When the doctor didn’t respond, I said, “She wants to live my life for me, which makes her a bit hard to deal with.”
“Unlike your father.”
“Yeah, unlike my Dad.” If only he could see me now.
“Do you have any siblings?”
“No.”
Though Dr. Mendez had been taking notes throughout our conversation, he now wrote for what seemed a long time. I looked around in panic, sorry I had come.
“You said you like being alone,” the doctor said, “but I need to ask. Are you in a relationship with someone?”
I swallowed hard, shook my head. “I was engaged to a guy named Cliff, but I broke it off. He didn’t take it well.”
The doctor waited, his gaze probing like a phlebotomist searching for the perfect blood-releasing vein.
“He was suffocating me.”
“Back to freedom again,” the doctor said, his tone so gentle that my throat clogged. “In order for me to help you, Miss Veil, I need to know. . . What have you not told me?”
He was right. I would gain nothing by holding back. I had come here for guidance, which I wasn’t about to get without sharing. And trusting.

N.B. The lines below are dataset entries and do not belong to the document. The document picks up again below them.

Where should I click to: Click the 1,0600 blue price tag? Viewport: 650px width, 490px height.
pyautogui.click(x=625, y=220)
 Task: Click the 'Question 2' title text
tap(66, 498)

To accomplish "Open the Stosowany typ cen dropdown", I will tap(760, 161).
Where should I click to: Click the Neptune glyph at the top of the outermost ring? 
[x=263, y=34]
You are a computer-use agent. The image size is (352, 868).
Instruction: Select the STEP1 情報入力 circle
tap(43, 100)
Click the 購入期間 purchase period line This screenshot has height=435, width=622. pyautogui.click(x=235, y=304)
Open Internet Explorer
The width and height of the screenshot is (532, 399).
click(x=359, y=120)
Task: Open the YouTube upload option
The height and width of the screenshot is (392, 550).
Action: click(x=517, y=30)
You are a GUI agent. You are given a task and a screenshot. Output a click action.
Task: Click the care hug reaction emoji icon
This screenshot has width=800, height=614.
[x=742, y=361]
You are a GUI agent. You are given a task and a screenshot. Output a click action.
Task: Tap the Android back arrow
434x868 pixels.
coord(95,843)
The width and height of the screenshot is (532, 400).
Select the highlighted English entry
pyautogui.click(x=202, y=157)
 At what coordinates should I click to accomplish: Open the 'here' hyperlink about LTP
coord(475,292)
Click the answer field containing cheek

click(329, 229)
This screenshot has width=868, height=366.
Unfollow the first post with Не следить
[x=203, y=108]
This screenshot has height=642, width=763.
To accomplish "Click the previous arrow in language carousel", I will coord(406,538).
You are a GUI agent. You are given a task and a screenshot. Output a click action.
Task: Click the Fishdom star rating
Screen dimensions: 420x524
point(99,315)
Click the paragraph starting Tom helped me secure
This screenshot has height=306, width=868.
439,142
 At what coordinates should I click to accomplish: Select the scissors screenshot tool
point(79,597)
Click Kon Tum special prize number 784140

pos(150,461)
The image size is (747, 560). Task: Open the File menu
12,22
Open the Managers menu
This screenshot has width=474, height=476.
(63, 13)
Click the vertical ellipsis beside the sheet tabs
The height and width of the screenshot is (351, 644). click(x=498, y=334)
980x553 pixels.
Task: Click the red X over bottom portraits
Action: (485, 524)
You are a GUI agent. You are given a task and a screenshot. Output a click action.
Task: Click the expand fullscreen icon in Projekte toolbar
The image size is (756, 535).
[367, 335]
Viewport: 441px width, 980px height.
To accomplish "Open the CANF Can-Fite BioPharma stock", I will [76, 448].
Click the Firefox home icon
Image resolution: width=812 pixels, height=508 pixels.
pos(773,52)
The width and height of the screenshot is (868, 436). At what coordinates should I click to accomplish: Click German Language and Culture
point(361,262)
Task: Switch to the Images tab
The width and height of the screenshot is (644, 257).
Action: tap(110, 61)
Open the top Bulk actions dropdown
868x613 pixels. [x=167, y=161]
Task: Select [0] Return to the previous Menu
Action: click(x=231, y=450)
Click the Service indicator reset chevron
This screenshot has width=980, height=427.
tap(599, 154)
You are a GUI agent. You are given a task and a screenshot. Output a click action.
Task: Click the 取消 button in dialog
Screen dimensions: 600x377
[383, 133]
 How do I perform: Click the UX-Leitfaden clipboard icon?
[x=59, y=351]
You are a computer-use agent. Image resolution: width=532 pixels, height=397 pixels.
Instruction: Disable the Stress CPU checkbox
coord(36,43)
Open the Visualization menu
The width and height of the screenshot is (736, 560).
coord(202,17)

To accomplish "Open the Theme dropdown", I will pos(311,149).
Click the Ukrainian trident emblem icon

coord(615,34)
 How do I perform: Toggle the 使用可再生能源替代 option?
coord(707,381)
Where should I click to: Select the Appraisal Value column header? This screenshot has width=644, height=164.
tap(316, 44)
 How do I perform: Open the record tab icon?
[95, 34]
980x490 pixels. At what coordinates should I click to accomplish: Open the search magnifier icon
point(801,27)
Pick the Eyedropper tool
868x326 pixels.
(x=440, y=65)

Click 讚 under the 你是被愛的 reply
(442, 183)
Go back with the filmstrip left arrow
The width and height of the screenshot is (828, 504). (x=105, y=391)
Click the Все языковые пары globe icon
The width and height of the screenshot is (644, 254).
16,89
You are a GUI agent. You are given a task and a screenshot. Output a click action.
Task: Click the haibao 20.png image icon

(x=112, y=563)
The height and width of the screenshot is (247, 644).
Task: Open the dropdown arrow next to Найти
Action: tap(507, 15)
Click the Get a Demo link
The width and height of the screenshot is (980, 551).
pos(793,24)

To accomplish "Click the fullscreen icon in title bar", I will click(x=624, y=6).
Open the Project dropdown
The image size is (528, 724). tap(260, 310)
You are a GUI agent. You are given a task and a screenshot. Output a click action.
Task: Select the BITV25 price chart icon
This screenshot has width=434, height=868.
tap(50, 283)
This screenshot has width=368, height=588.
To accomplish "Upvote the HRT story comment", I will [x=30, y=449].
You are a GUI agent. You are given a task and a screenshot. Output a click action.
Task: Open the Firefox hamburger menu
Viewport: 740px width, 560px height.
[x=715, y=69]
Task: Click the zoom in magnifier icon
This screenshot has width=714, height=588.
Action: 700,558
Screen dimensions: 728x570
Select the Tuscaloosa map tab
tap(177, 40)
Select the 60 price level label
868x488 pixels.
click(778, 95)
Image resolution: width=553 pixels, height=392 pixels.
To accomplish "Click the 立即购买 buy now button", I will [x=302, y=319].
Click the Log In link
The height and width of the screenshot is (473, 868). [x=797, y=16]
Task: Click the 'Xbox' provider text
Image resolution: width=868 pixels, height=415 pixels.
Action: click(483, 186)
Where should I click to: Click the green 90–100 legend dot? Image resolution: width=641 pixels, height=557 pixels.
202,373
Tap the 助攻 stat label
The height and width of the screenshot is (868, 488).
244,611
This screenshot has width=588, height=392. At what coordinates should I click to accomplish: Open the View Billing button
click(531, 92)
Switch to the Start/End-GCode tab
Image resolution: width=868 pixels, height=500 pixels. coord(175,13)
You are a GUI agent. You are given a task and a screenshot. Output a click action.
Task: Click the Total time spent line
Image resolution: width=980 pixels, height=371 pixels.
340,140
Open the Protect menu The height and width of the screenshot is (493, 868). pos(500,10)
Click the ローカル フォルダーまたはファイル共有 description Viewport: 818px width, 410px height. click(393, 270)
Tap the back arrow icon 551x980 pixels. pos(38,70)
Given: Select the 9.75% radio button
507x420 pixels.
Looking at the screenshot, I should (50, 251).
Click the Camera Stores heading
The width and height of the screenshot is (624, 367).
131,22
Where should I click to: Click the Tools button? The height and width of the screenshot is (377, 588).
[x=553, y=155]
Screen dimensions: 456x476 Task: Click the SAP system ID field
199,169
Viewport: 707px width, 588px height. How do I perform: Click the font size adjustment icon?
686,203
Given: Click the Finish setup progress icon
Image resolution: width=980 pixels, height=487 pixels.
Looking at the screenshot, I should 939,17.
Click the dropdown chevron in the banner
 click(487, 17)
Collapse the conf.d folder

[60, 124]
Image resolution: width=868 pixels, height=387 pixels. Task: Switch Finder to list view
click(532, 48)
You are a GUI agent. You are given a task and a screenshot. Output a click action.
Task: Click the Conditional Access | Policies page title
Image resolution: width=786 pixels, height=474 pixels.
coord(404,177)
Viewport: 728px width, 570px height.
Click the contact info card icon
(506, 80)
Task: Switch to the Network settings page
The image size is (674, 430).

“I’m hearing a Voice. As clear as if someone’s standing right next to me. Except no one’s there. It’s like ear buds are stuck in my ears, and I can’t get them out.”
I swabbed the moisture leaking from my eyes with the tip of a finger, ridiculously careful not to smear mascara all over my face, and then used the sleeve of my jacket to wipe my dripping nose like some snot-nosed kid.